Dans le magazine Marianne, Caroline Fourest déplore la dérive anti-immigrationniste insufflée par Jean-Luc Mélenchon, au sein de La France insoumise. Fourest aspire à une voie médiane, entre la « naïveté » et le « repli ». Soit à un altruisme humaniste, contrebalancé par une dose de réalisme, car « si l’immigration est une chance pour celui qui migre comme pour le pays qui l’accueille, elle représente aussi un défi ». Mais l’Occident peut-il encore se permettre d’être altruiste ?

Le biologiste Richard Dawkins, dans « Le Gène égoïste », définit l’altruisme comme une action qui augmente les chances de reproduction chez autrui aux dépens des nôtres. Un tel comportement a, en principe, peu de chance de se répandre via la transmission génétique, dès lors que les individus altruistes ont, en moyenne, une progéniture moins nombreuse que les individus égoïstes. Aussi une civilisation altruiste a-t-elle moins de probabilités de perdurer qu’une civilisation égoïste. La préférence étrangère étant une attitude lourdement sanctionnée par les lois de la vie.

Pour Dawkins, un acte altruiste observable dans la nature est souvent un acte égoïste déguisé. Inversement, notre politique migratoire correspond à un acte en apparence égoïste (accroître la compétitivité salariale, au bénéfice du patronat) qui est, en réalité, un acte altruiste, diminuant nos chances de survie au profit des extra-Européens. Si l’immigration du Sud peut être considérée comme une fuite des cerveaux des pays d’émigration – et, par conséquent, un acte altruiste –, elle leur permet surtout d’essaimer et de coloniser à moindres frais – ce qui en fait un acte égoïste.
Ainsi, notre civilisation de l’amour sans frontière va bel et bien à l’encontre des lois de l’évolution – pour Dawkins, « l’amour universel et le bien-être des espèces en général sont des concepts qui n’ont absolument aucun sens quand on parle d’évolution ».
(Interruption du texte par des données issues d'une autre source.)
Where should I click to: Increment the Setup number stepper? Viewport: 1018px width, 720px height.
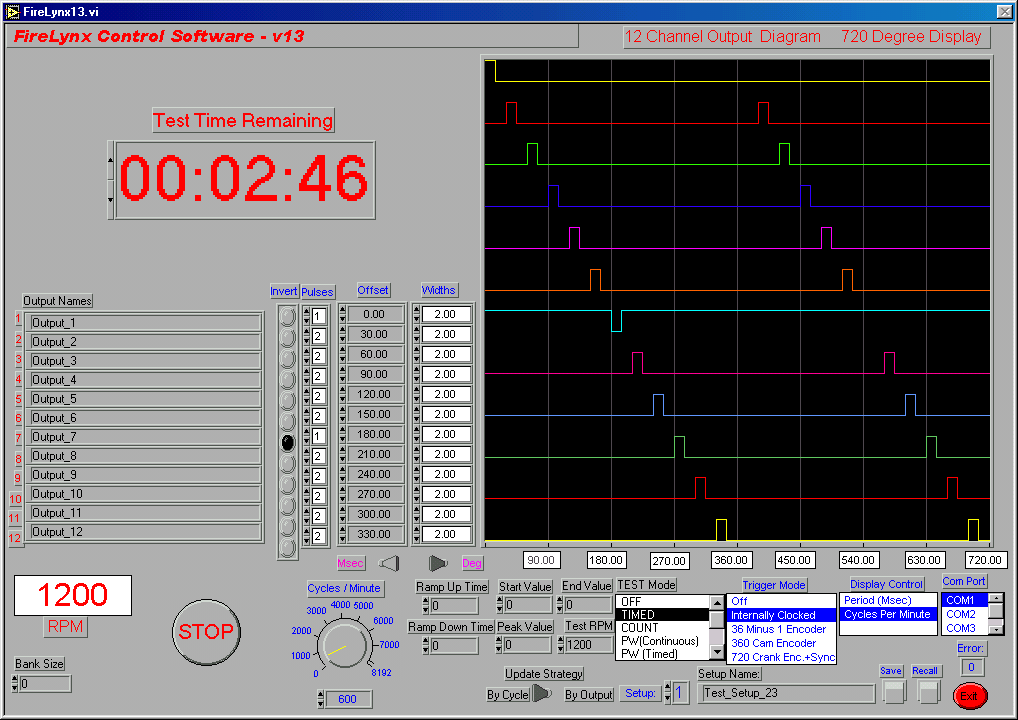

En principe, l’altruisme intragroupe va de pair avec l’égoïsme intergroupes. Or, tout se dérègle lorsqu’on exige l’altruisme envers les autres cultures. On peut distinguer deux directions à la morale : celle qui s’adresse aux membres du groupe – la morale interne – et celle qui s’adresse aux étrangers – la morale externe. Quand la seconde se confond avec la première, le groupe perd sa « membrane plasmique » et, par conséquent, sa substance. Soit l’abolition de toute discrimination entre l’intérieur et l’extérieur, entre le « nous » et le « ils ».

Le biologiste Claude Combes l’exprime ainsi : « La vie de la cellule nécessitait cette “perméabilité sélective”, comparable à celle observée à la frontière d’un pays ou au seuil d’une maison. » De fait, « la formation de la membrane cellulaire est la première affirmation du « moi » dans l’histoire de la vie : tout se passe comme si la cellule proclamait […] : je suis moi ; tout ce qui est extérieur à moi est un non-moi ; je ne veux avoir avec non-moi que les échanges que je déciderai moi-même ; et je vais tout faire pour que moi sorte vainqueur de toute compétition avec non-moi ».

Si même les populistes de droite ont mauvaise conscience à jouer le rôle d’anticorps impitoyables (où sont les 500.000 expulsions promises par Matteo Salvini ?), le dépérissement de la cellule Occident risque d’être un spectacle plus court que prévu.